- **WHAT NEEDS TO BE DONE**: Using the listing below, retype exactly the lines starting at the one with "Task: Click the @CitizenKamran handle" and ending at the one with "Edit the end", and include both.
[Opening EXERCISE INPUTS section]
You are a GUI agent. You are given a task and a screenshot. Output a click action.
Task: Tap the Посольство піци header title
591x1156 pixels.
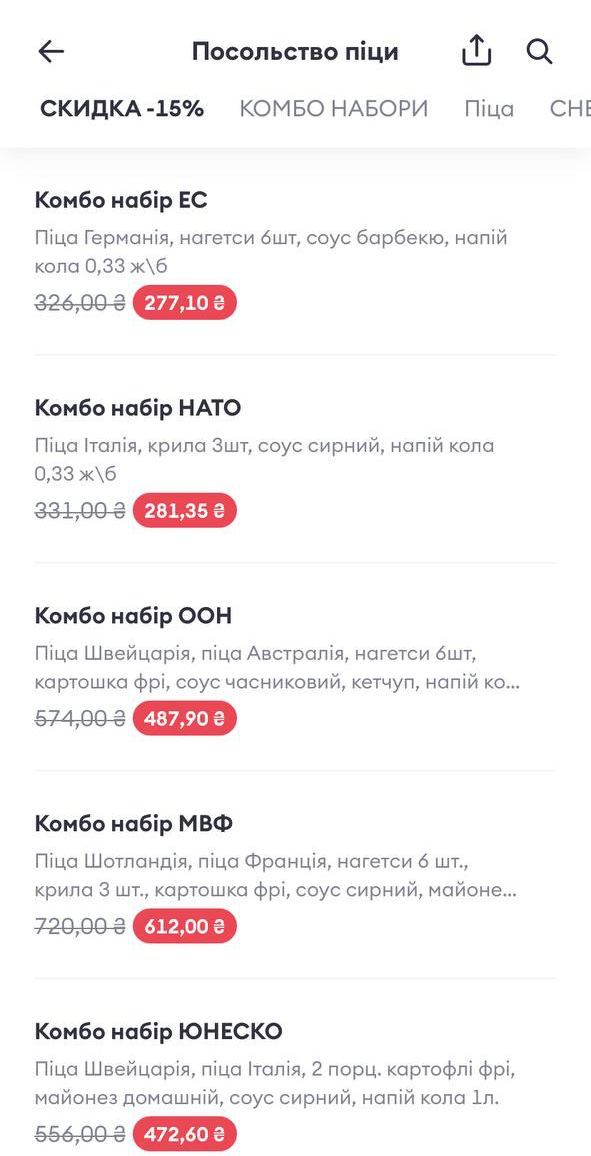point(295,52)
[Closing EXERCISE INPUTS section]
[Opening EXERCISE INPUTS section]
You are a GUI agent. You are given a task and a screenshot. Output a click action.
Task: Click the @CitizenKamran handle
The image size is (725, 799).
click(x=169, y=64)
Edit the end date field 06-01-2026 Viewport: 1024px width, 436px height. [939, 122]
[Closing EXERCISE INPUTS section]
[Opening EXERCISE INPUTS section]
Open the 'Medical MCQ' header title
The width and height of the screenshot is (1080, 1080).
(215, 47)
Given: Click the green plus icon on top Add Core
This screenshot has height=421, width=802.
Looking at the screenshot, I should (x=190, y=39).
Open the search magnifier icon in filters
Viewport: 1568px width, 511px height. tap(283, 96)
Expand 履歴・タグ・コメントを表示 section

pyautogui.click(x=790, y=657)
[Closing EXERCISE INPUTS section]
- **SOLUTION BELOW**:
Task: Click the @CitizenKamran handle
The image size is (725, 799).
click(x=169, y=64)
Edit the end date field 06-01-2026 Viewport: 1024px width, 436px height. [939, 122]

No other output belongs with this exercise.